Try it
According to the passage on Yellow Pages advertising, what does the writer use the printed yellow book for at the apartment in France?

Supplied passage
During the seminar, I detailed what I know about Yelp, Pandora Radio, Google AdWords, and a few others methods of online advertising that can work for or against you.

One of the online marketing methods that generally works against you is Yellow Pages. Once upon a time, it was common for everyone to "let their fingers do the walking" as they sifted through a very large yellow phone book that was delivered to your doorstep every year. Before internet search and online directories, that yellow book was the only way to find local businesses offering their services at the time you needed them.

Back in the mid to late 1990s, I advertised my company in several different phone books in the Northern New Jersey area. I still have those books saved as part of my company history.

Now that the Yellow Pages are online, there's really no use for the big yellow book other than to help even out wobbly furniture legs, like I do at my apartment in France. Yes, they have, and still deliver, those yellow books in other countries too.

The printed yellow books usually only have ads from paying customers, but you'll find online business listings for both paying and non-paying businesses. I've noticed that the Yellow Pages online version never deletes business listings, even after you stop paying them. Their website would be a barren wasteland if they deleted all the listings that stopped paying them.

Sales reps from Yellow Pages continue to solicit retail stores in person with their new online marketing program. During my seminar yesterday, I mentioned websites and local search ads as two of their current online marketing services. They have others, but these are the two services that I often see retail stores paying for.

When you pay Yellow Pages for a website, you are not actually paying for a new website; but rather a single page template website that coexists on the internet with your existing, actual website. They also purchase a different domain name to use with that single page site. The domain they purchase is similar to your original one, but they own it.

In reality, this extra website becomes a competitor of your existing site. Because the Yellow Pages network of websites has a lot of high ranking clout in Google, this extra website will often outrank your website in Google search results.

Here's an example of a Yellow Pages website created for Lacki's Jeweler in Clifton, NJ:

(click to enlarge)

Here's what the real Laki's Jeweler website looks like:

(click to enlarge)

Obviously, the real website has a better look to it and it has many more pages. The real site is much more valuable for a customer than the simple Yellow Pages created site.

I found these websites last week while doing a local search for jewelers who sell pearls. Here's a snapshot of the Google SERP showing the top paid ad and the top two organic listings:

Are Yellow Pages Bad For Your Business? 1196-1046-serp

Notice the first organic listing has the domain name www.lackis.net and the second has www.lackisjewelry.com. The lackis.net website is the Yellow Pages website that they are paying for.

Dataset excerpt
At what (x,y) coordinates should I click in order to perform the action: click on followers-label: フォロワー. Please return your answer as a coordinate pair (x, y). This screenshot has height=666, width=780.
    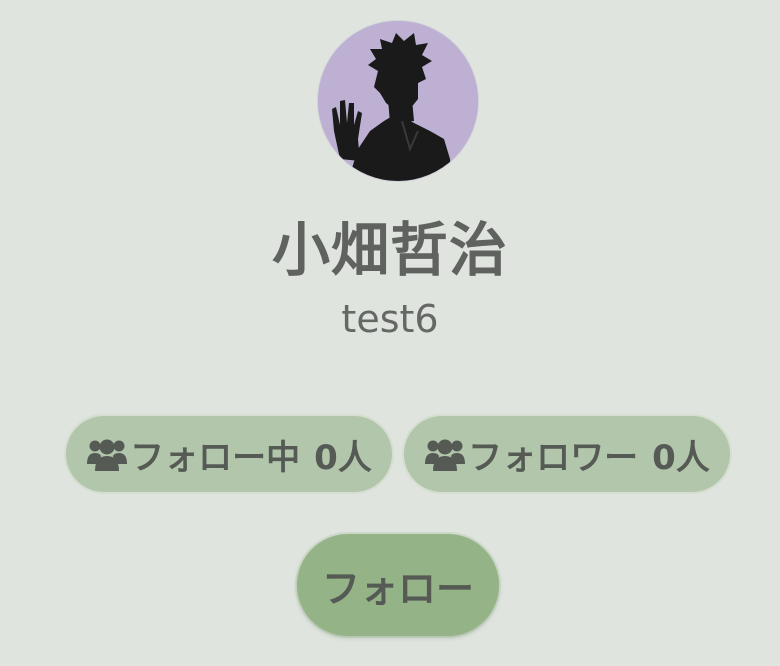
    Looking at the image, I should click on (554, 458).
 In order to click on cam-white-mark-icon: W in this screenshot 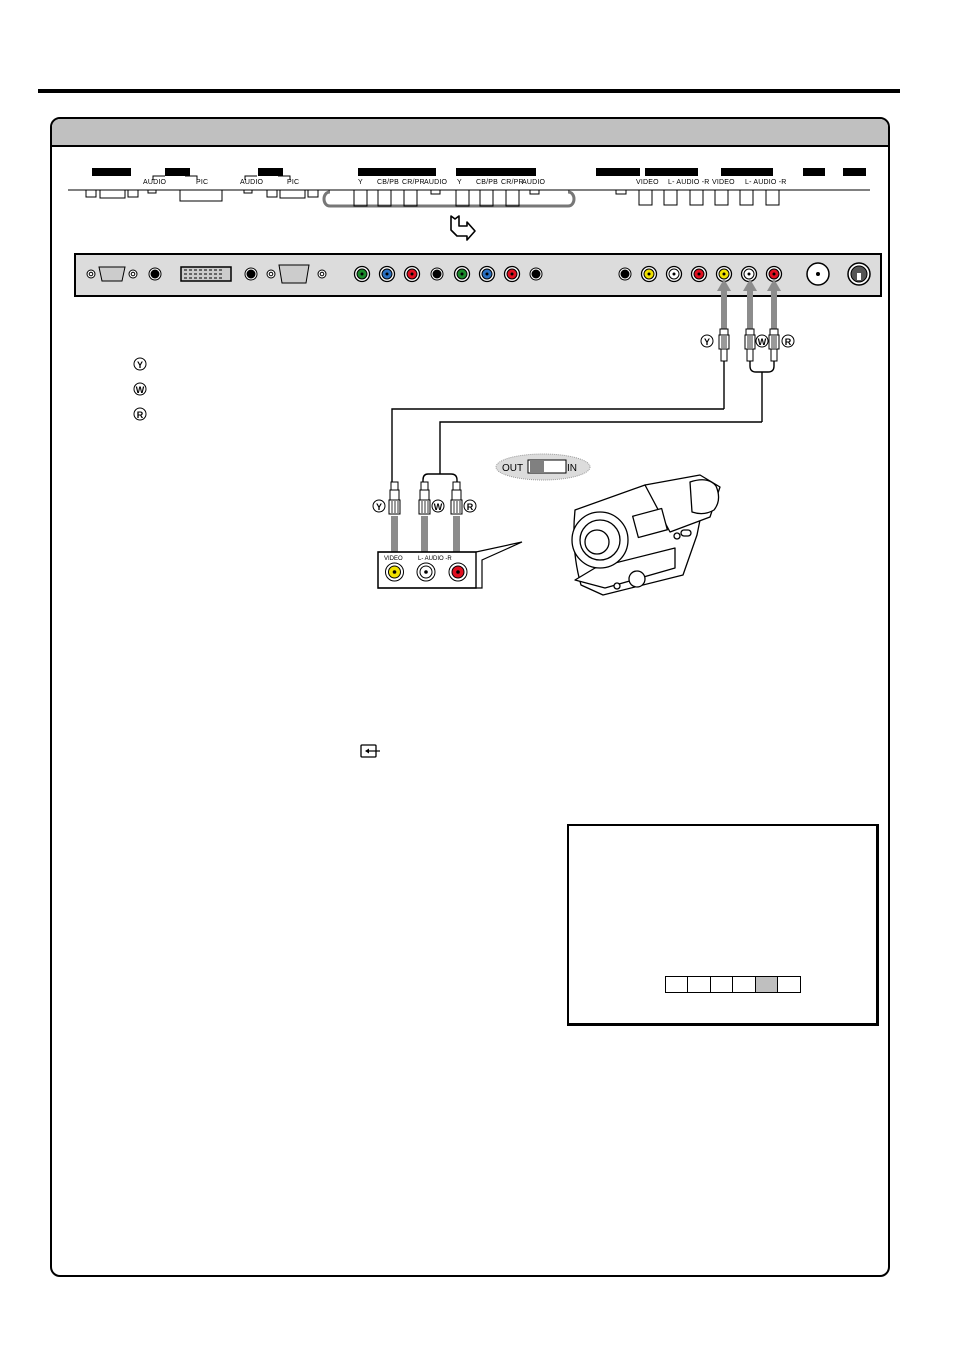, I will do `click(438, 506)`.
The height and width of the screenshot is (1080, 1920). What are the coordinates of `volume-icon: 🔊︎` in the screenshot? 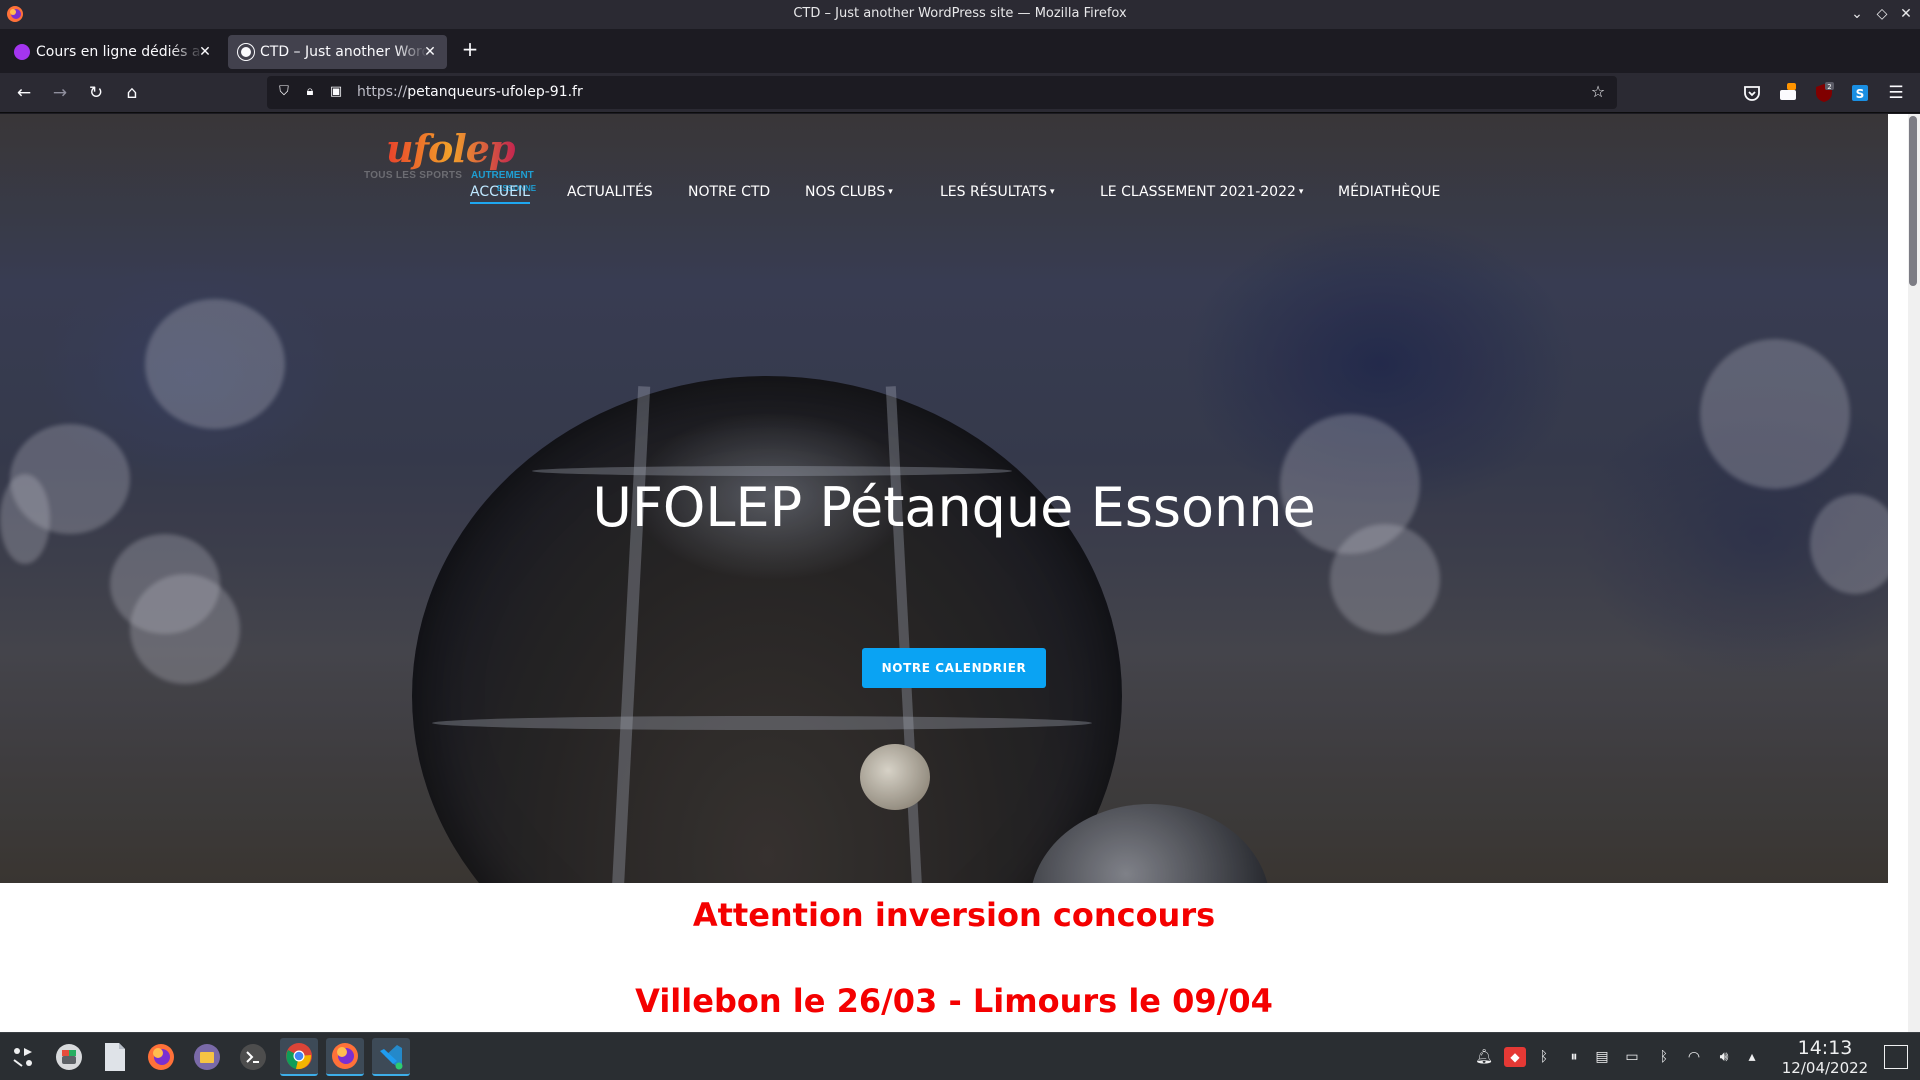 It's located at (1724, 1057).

Expected output
To even out wobbly furniture legs.